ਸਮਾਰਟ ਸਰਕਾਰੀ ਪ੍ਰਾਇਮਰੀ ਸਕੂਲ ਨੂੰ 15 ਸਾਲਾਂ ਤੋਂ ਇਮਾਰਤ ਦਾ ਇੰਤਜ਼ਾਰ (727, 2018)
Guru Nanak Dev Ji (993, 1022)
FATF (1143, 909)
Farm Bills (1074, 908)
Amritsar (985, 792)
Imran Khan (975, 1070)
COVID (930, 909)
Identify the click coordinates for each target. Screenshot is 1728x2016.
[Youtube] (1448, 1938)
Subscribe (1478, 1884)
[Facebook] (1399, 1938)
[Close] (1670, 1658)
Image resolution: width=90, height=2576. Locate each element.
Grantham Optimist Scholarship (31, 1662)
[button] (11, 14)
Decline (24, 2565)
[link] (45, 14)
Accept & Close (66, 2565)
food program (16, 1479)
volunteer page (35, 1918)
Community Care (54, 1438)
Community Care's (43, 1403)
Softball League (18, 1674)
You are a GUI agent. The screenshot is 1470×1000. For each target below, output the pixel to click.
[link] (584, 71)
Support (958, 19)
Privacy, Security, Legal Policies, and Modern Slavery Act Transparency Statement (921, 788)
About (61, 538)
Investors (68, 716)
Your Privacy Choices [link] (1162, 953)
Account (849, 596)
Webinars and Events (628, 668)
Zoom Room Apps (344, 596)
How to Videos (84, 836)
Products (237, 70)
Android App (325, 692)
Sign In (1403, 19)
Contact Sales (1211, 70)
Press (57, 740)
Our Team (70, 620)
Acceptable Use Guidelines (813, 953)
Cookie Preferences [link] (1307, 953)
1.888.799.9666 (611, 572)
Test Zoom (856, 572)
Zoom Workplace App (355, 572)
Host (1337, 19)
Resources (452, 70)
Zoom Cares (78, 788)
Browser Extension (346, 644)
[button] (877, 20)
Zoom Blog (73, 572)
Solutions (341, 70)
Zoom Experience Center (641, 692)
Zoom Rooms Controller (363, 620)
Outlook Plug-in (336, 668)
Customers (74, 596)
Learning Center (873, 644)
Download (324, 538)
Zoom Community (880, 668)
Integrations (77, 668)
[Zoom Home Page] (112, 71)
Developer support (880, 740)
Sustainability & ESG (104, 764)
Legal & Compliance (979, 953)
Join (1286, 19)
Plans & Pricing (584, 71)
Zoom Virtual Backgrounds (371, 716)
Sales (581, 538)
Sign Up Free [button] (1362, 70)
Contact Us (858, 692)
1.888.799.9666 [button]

========================

The records above are to be transcribed exactly and completely.

* **WRITTEN SOLUTION**:
ਸਮਾਰਟ ਸਰਕਾਰੀ ਪ੍ਰਾਇਮਰੀ ਸਕੂਲ ਨੂੰ 15 ਸਾਲਾਂ ਤੋਂ ਇਮਾਰਤ ਦਾ ਇੰਤਜ਼ਾਰ (727, 2018)
Guru Nanak Dev Ji (993, 1022)
FATF (1143, 909)
Farm Bills (1074, 908)
Amritsar (985, 792)
Imran Khan (975, 1070)
COVID (930, 909)
Identify the click coordinates for each target. Screenshot is 1728x2016.
[Youtube] (1448, 1938)
Subscribe (1478, 1884)
[Facebook] (1399, 1938)
[Close] (1670, 1658)
Image resolution: width=90, height=2576. Locate each element.
Grantham Optimist Scholarship (31, 1662)
[button] (11, 14)
Decline (24, 2565)
[link] (45, 14)
Accept & Close (66, 2565)
food program (16, 1479)
volunteer page (35, 1918)
Community Care (54, 1438)
Community Care's (43, 1403)
Softball League (18, 1674)
You are a GUI agent. The screenshot is 1470×1000. For each target below, output the pixel to click.
[link] (584, 71)
Support (958, 19)
Privacy, Security, Legal Policies, and Modern Slavery Act Transparency Statement (921, 788)
About (61, 538)
Investors (68, 716)
Your Privacy Choices [link] (1162, 953)
Account (849, 596)
Webinars and Events (628, 668)
Zoom Room Apps (344, 596)
How to Videos (84, 836)
Products (237, 70)
Android App (325, 692)
Sign In (1403, 19)
Contact Sales (1211, 70)
Press (57, 740)
Our Team (70, 620)
Acceptable Use Guidelines (813, 953)
Cookie Preferences [link] (1307, 953)
1.888.799.9666 (611, 572)
Test Zoom (856, 572)
Zoom Workplace App (355, 572)
Host (1337, 19)
Resources (452, 70)
Zoom Cares (78, 788)
Browser Extension (346, 644)
[button] (877, 20)
Zoom Blog (73, 572)
Solutions (341, 70)
Zoom Experience Center (641, 692)
Zoom Rooms Controller (363, 620)
Outlook Plug-in (336, 668)
Customers (74, 596)
Learning Center (873, 644)
Download (324, 538)
Zoom Community (880, 668)
Integrations (77, 668)
[Zoom Home Page] (112, 71)
Developer support (880, 740)
Sustainability & ESG (104, 764)
Legal & Compliance (979, 953)
Join (1286, 19)
Plans & Pricing (584, 71)
Zoom Virtual Backgrounds (371, 716)
Sales (581, 538)
Sign Up Free [button] (1362, 70)
Contact Us (858, 692)
1.888.799.9666 [button]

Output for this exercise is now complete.